Data entries
_ _ _ _ _

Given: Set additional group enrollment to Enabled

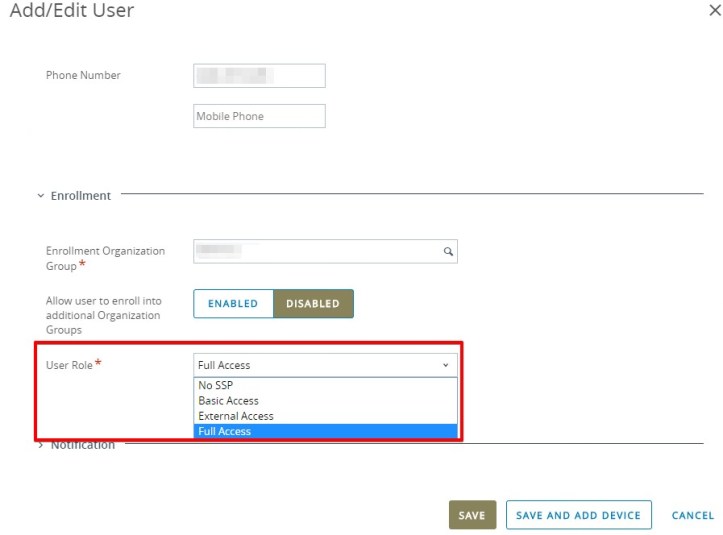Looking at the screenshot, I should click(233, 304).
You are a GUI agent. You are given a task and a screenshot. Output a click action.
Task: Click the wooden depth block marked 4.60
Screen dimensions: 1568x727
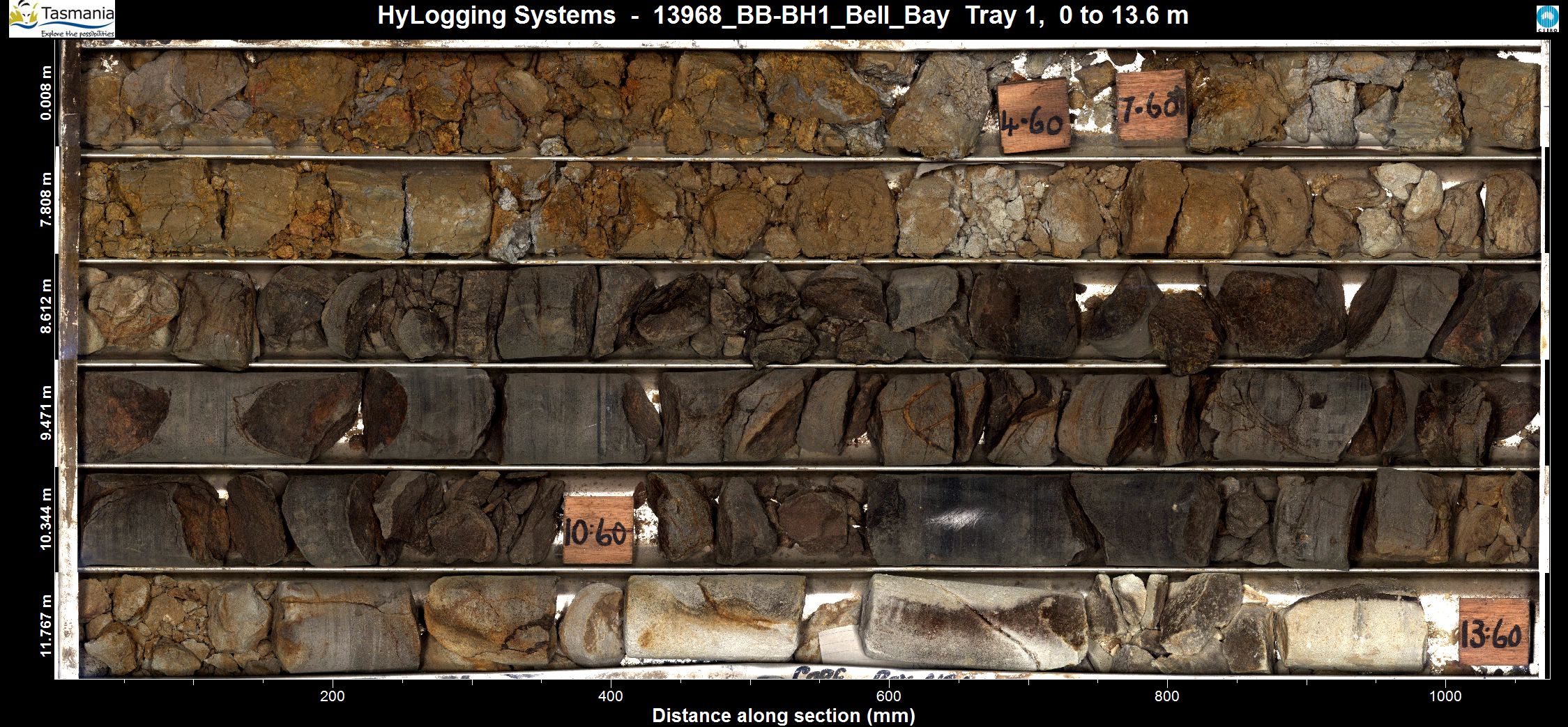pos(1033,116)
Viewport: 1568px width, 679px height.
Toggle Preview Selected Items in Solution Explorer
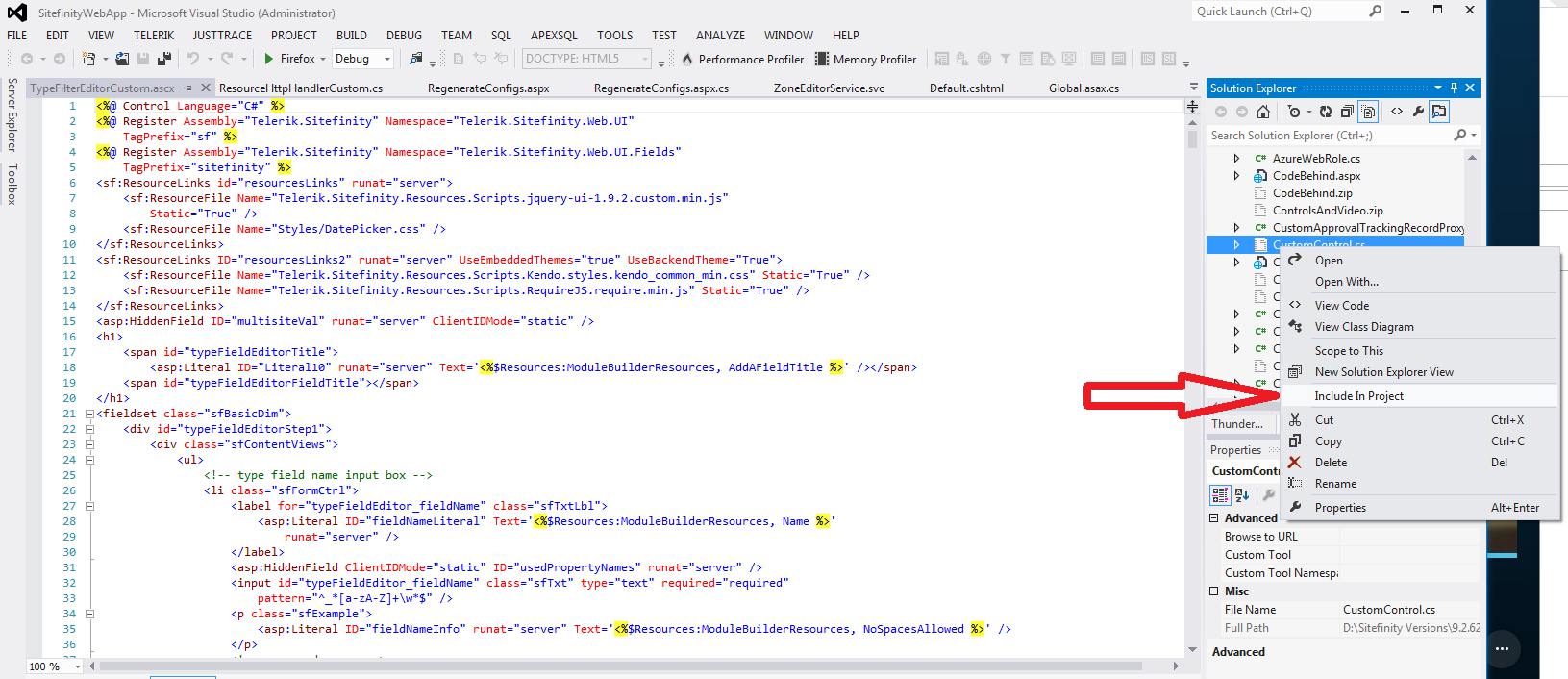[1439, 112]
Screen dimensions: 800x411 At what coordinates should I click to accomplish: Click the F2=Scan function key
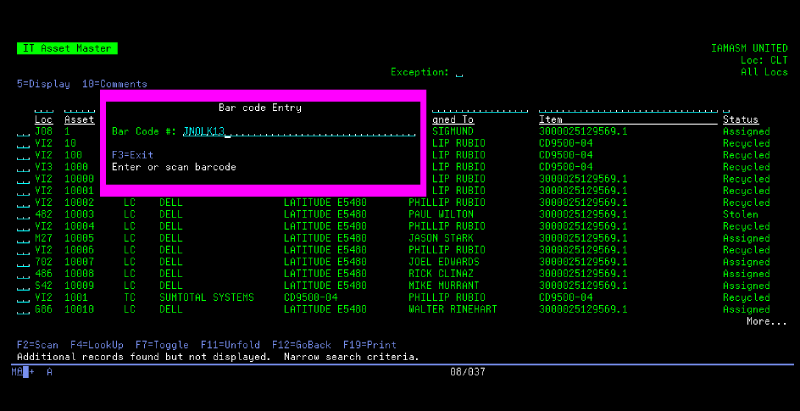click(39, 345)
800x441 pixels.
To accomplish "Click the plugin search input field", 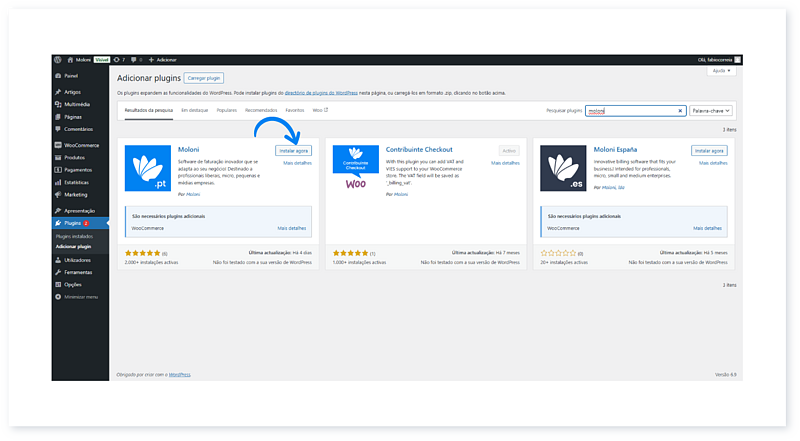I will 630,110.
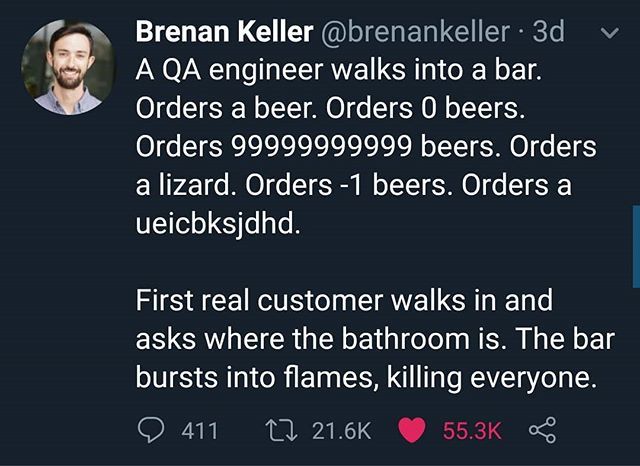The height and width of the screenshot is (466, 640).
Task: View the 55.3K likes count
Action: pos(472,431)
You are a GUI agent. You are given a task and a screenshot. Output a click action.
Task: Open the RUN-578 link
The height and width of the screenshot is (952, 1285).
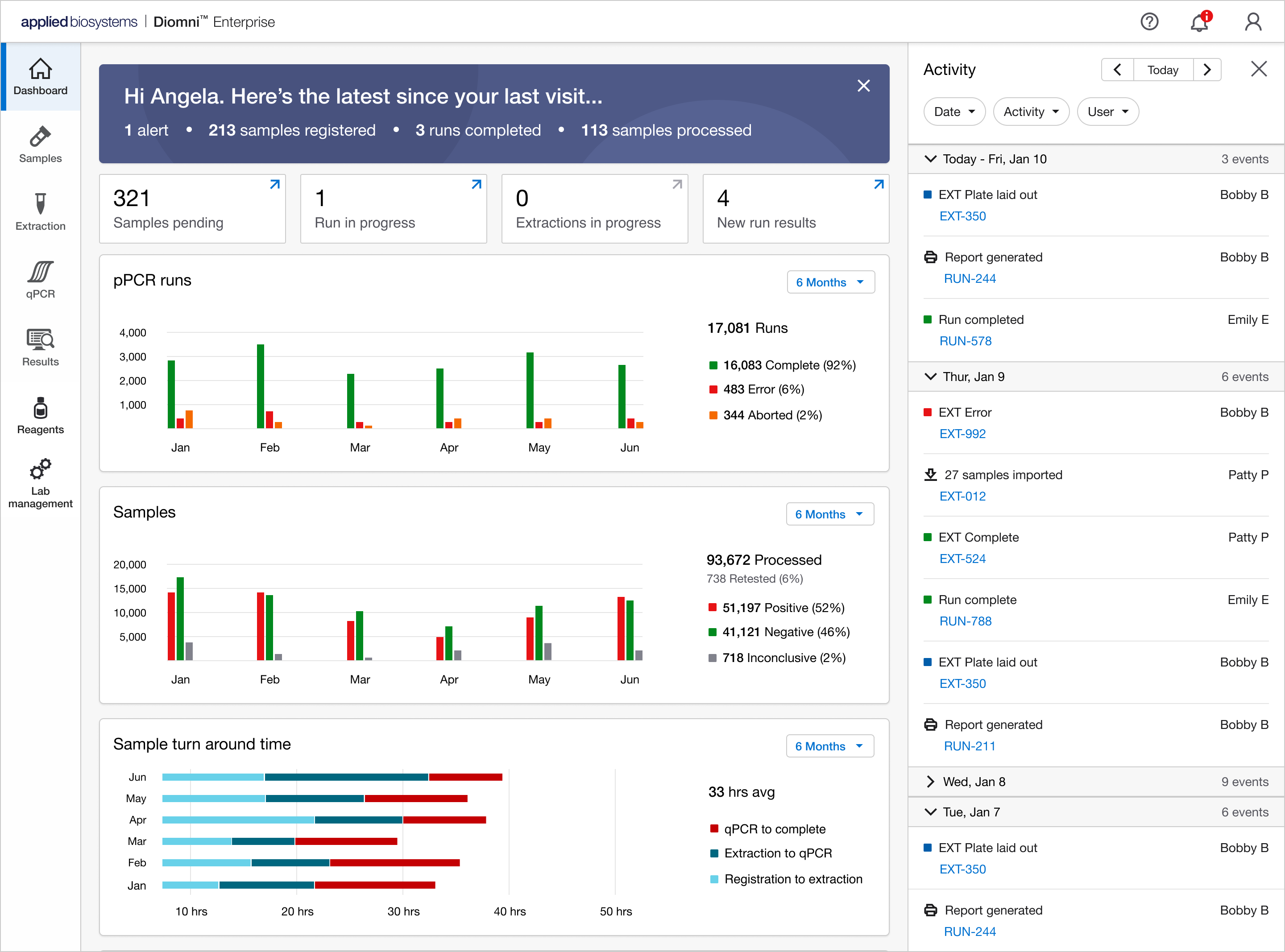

_ _ _ _ _

## [DIRECTIONS]
Nothing but the lines from the line containing "Task: Open the RUN-578 link" through the end of the data, both ends included, is to be reproduced, exactly as written and without the pictures.

## [SOLUTION FOR THIS EXERCISE]
Task: Open the RUN-578 link
The height and width of the screenshot is (952, 1285).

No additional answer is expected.